Golly gumdrops, I don't know where to start.
Thanks to an eagle-eyed BrocanteHome reader I gave my visiting Mum and Dad short shrift last night, shuffling them out of the house without so much as a cup of tea, so eager I was to be sitting in the company of The Time Warp Wives on Channel Four.
But oh my, oh my, oh my.
Now the problem is this: since that production company came and filmed me in all my "baby is just out of hospital and my relationship is falling apart" mad (and oh sooo much fatter) housewifely glory, it is very difficult for me to watch programmes of this ilk without knowing for certain that the willing victims who are it's subject matter will have been manipulated to within one inch of their lives: that they will have filmed breakfast just after they have faked dinner, that the "natural" conversation you hear is forced for the camera and that when it appears to be night-time it is nine o'clock in the morning and there is some poor oink standing on a ladder holding a blackout curtain to the window because the producer wants to shimmy her way back to London in time for supper.
And so dear readers, I swallowed a hefty dose of salt on the time warp wives behalf and sat down to watch them go through their daily motions dressed to the nines in vintage costume.
My word what eye candy! An entire house lined with the austerity of the thirties. Deep red pouts. Husbands with quiffs (and nothing to say for themselves!), microwaves hidden behind utility cabinet doors, nipped in waists, and pastel coloured kitchens.
There were two "fifties" housewives, one of whom had a singing career to promote that was severely compromising her efforts to be the little woman of the house, a thirties lady, homely and honest, and a lovely young girl who had embraced 1940's style in an effort to deal with her sadness about her parents divorce.

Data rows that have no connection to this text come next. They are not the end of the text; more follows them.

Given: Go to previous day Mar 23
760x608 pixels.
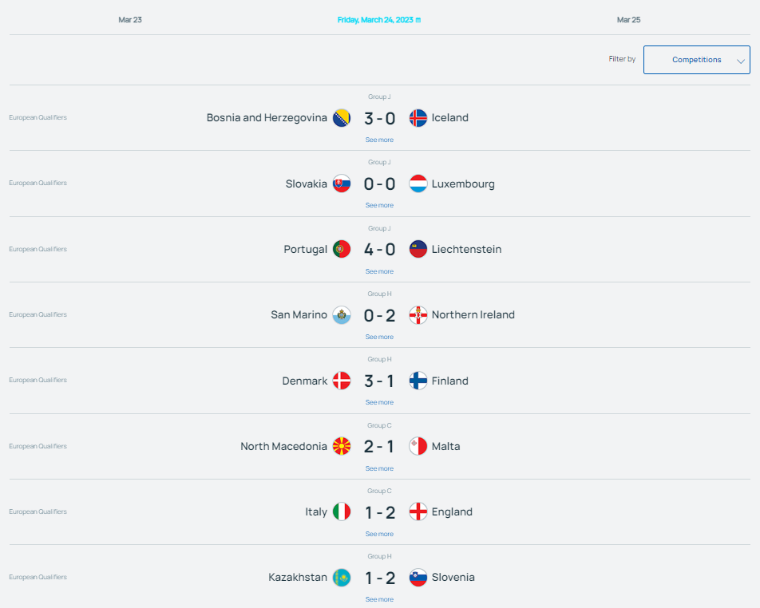Looking at the screenshot, I should [x=130, y=20].
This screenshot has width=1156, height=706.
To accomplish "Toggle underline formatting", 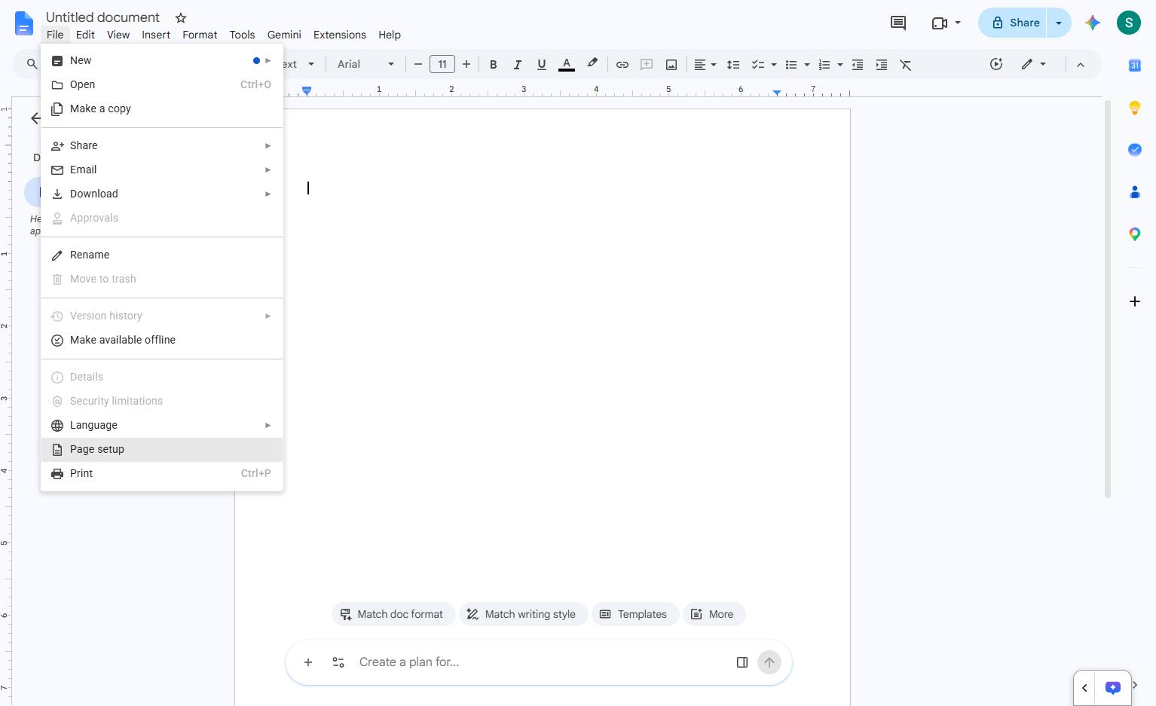I will click(541, 65).
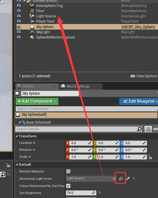Hide the Atmospheric Fog actor
The height and width of the screenshot is (198, 158).
pos(19,6)
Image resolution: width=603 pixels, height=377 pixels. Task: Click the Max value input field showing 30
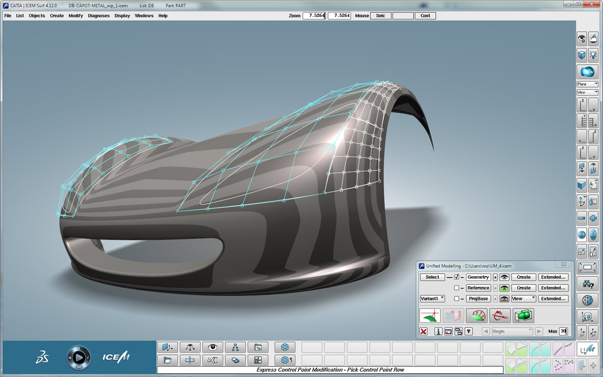click(564, 331)
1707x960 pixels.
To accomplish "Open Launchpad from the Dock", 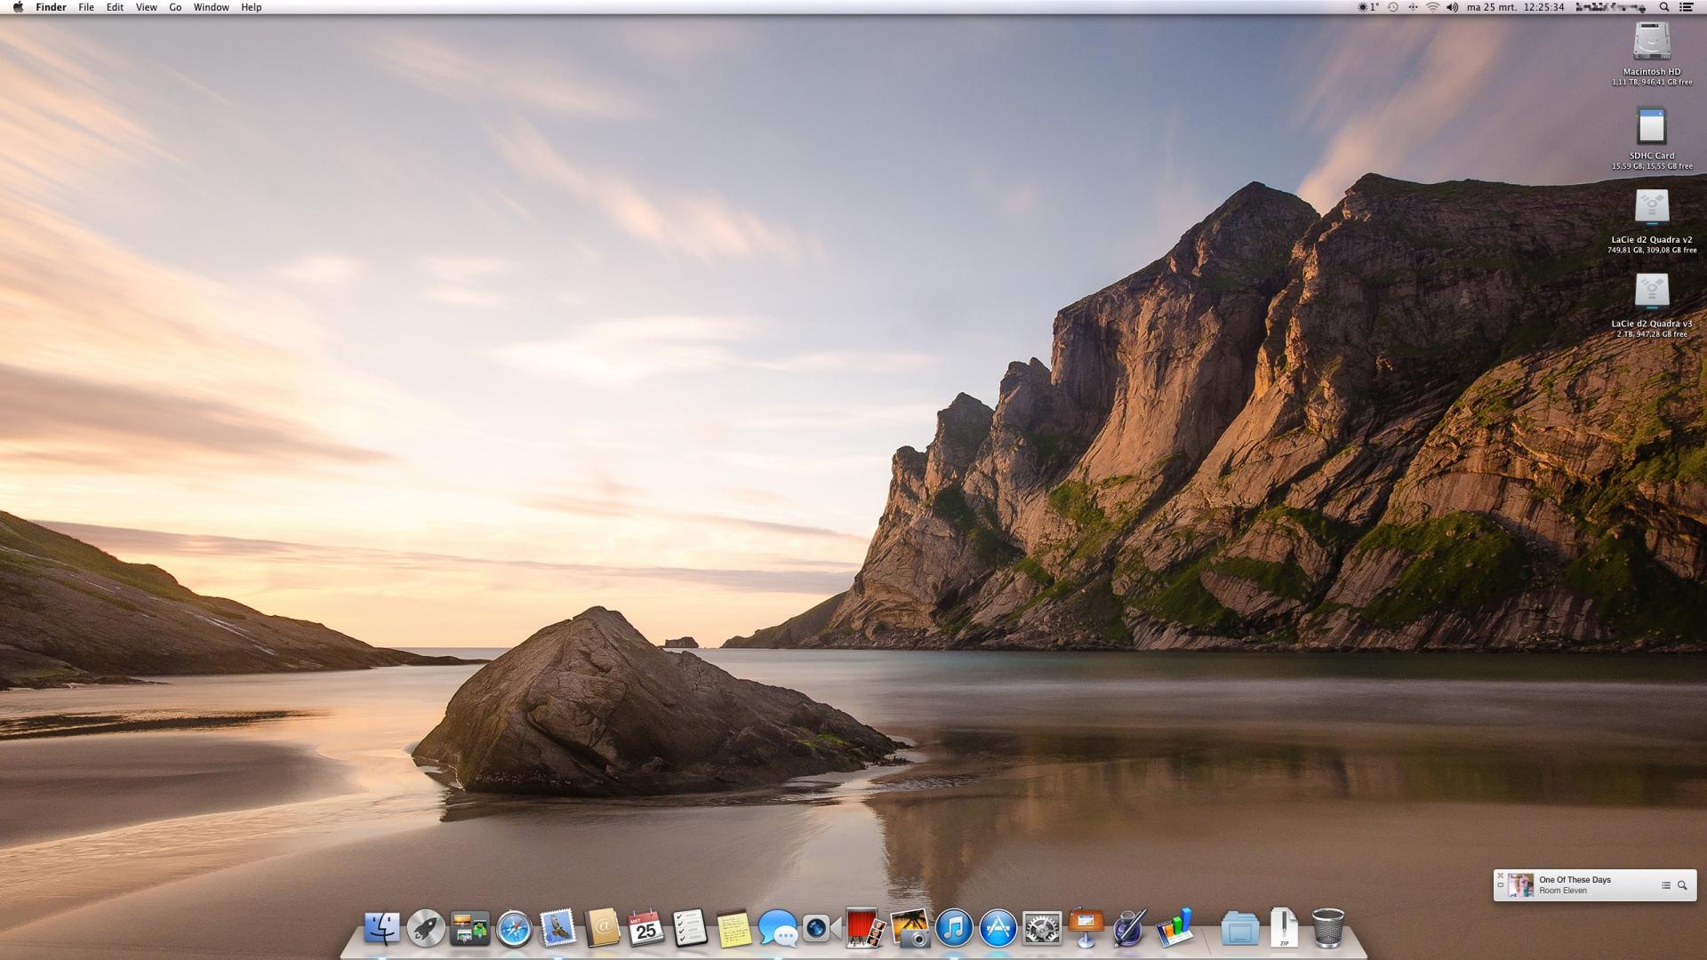I will pos(426,929).
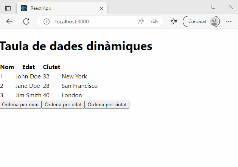
Task: Click the San Francisco table cell
Action: coord(79,86)
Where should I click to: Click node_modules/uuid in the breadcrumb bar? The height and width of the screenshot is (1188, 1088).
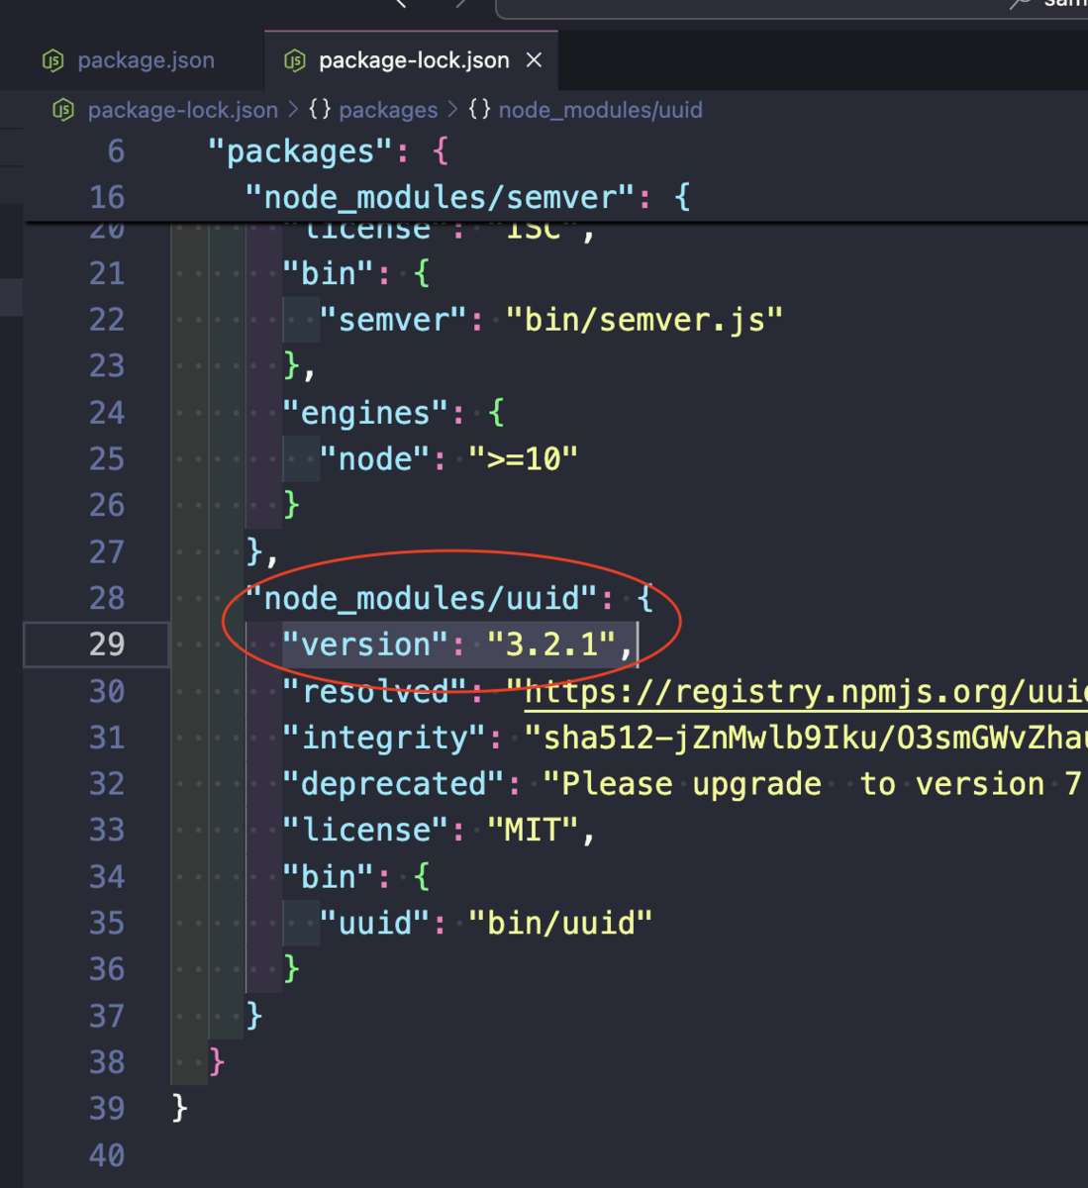600,110
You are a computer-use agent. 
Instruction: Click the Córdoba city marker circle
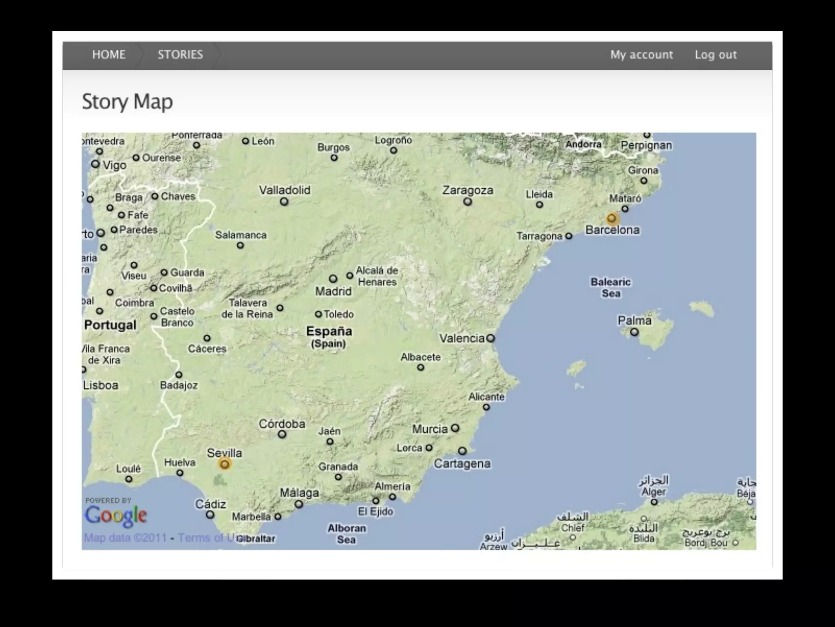pyautogui.click(x=282, y=434)
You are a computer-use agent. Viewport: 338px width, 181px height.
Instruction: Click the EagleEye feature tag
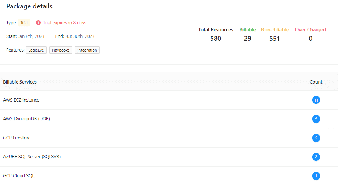tap(36, 50)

Twas a joy.Or at least it would have been if there wasn't the over-riding unsettling sense of grown women "playing house". Here were four women so thoroughly obsessed by their chosen vintage era (the thirties, forties and fifties respectively) that they saw fit to eschew almost every aspect of modern society. And each to their own is what I say. But these women aren't dolls, they are people, real human beings living outside mainstream society, and life within the dolls houses of their own making were restrictive, occasionally sad and in one particular case, somewhat smug.
Three of the four women showcased had chosen not to have children because they would not fit in with their lifestyle. One in a cringe making moment she surely regrets, admitted that if she found herself pregnant she would have to "get rid of it".
Good old vintage values eh? And therein lies the rub: it is all well and scrumptiously good to decorate your house and lips in the stuff of your chosen era and it is absolutely admirable to look back on the way society used to be and find so many aspects of life today coming out wanting in comparison, but it isn't possible (and is a tad ridiculous) to imagine that it is possible to pretend that life outside your oh so delicious little front doors exists. To convince yourself that playing the good housewife stitches a marriage together. To think that modern day values haven't seeped their way into your conscience. And that more than that, that by not embracing the more wonderful aspects of today you do yourself a disservice the housewives you are emulating would have embraced wholeheartedly.
Life isn't a game. None of us are Doris Day. Hell, even Doris Day wasn't Doris Day. So we would do well to remember that what we saw last night was the Photoshop version of four women's lives. Not necessarily the truth.